Pharmacokinetics of the recombinant thrombolytic agents: what is the clinical significance of their different pharmacokinetic parameters?

In addition to the first generation thrombolytics streptokinase and urokinase there are now a number of new human thrombolytic proteins produced by recombinant techniques. In this review alteplase, saruplase and reteplase are discussed. These compounds differ with respect to their pharmacokinetics. Alteplase and saruplase have relatively short half-lives and are high clearance compounds. Their clearance is dependent upon the hepatic blood flow. This is relevant as myocardial function strongly influences liver blood flow and hence the clearance of alteplase and saruplase. The clearance of reteplase is less dependent upon liver blood flow and is partly dependent on renal excretion. This extends its half-life and reteplase has been successfully administered as a double bolus injection.
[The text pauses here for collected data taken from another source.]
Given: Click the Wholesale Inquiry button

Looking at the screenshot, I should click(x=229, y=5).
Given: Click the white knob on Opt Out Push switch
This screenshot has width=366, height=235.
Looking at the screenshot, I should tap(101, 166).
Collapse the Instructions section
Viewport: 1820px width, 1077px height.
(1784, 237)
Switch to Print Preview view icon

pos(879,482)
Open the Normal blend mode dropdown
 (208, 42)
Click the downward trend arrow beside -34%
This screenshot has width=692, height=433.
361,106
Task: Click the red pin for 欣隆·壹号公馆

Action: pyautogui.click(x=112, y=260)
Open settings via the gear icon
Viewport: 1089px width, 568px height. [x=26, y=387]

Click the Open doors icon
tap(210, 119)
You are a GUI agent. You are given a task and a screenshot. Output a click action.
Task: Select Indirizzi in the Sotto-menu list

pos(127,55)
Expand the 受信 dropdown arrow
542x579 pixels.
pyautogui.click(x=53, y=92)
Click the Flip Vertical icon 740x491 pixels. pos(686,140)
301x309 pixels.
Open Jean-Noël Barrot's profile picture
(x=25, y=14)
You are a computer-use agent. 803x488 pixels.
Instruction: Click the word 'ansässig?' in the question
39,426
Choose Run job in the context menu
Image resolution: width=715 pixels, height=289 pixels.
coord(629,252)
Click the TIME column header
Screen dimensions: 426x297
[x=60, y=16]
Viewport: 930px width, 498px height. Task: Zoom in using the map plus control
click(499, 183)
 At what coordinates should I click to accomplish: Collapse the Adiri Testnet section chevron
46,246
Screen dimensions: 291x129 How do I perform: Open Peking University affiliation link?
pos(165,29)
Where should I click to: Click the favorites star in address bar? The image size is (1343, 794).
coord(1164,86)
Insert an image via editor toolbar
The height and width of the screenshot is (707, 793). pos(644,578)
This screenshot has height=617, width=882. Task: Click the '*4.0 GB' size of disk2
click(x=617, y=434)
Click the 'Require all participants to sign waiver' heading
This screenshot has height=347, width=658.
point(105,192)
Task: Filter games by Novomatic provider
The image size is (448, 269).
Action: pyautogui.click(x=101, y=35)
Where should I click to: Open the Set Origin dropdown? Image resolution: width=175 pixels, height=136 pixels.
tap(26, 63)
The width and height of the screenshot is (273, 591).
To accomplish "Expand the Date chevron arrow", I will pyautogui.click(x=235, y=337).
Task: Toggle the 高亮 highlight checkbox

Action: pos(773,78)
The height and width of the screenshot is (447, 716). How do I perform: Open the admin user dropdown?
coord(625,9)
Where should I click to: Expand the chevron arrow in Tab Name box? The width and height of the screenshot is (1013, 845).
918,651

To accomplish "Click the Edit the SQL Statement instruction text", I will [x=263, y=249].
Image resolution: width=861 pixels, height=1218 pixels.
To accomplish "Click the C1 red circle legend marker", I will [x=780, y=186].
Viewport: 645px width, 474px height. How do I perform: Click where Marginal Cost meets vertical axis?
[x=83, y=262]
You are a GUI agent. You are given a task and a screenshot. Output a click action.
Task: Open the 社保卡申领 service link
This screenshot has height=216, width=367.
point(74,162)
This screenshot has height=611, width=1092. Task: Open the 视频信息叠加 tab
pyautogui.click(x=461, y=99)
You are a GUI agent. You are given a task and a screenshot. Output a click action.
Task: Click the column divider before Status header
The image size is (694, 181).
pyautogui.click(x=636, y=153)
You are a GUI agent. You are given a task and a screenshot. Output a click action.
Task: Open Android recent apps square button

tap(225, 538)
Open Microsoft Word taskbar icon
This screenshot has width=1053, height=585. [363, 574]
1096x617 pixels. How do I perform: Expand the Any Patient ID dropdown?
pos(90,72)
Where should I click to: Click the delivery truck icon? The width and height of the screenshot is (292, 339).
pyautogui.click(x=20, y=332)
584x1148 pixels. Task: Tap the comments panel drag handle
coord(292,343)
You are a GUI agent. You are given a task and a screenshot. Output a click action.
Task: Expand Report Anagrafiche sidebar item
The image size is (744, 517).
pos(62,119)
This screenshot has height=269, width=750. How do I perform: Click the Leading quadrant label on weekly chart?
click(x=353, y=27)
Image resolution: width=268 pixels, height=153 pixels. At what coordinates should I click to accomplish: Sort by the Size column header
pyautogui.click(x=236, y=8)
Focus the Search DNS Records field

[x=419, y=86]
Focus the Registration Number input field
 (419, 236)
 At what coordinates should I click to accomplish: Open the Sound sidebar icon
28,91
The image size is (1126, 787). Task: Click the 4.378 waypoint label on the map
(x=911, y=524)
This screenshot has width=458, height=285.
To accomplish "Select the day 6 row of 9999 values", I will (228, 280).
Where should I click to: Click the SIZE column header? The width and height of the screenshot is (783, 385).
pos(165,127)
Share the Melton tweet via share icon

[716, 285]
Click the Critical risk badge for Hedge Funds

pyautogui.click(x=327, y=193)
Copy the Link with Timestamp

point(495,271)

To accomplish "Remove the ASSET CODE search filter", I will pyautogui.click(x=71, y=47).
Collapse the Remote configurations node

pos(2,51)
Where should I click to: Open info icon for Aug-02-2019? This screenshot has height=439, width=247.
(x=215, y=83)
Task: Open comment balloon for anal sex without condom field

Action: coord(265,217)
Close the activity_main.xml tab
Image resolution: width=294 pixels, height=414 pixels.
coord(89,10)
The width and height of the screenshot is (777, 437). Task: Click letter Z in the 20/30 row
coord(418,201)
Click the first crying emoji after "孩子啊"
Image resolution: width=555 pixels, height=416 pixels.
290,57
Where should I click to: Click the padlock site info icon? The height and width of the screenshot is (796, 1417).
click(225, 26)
The question remains if these differences are responsible for any clinical benefits that could not be accomplished by variations in dosage or dosage schedule for a single thrombolytic. Pharmacokinetic differences can only be interpreted if reasonable knowledge exists about the shape and location of the plasma concentration- (adverse) effect curves. This information is not yet available for the recombinant thrombolytic drugs and any clinical differences could well be caused purely by differences in dosage or dosage schedule. It is recommended that plasma concentrations of thrombolytics are measured in future clinical trials, for which techniques are currently available.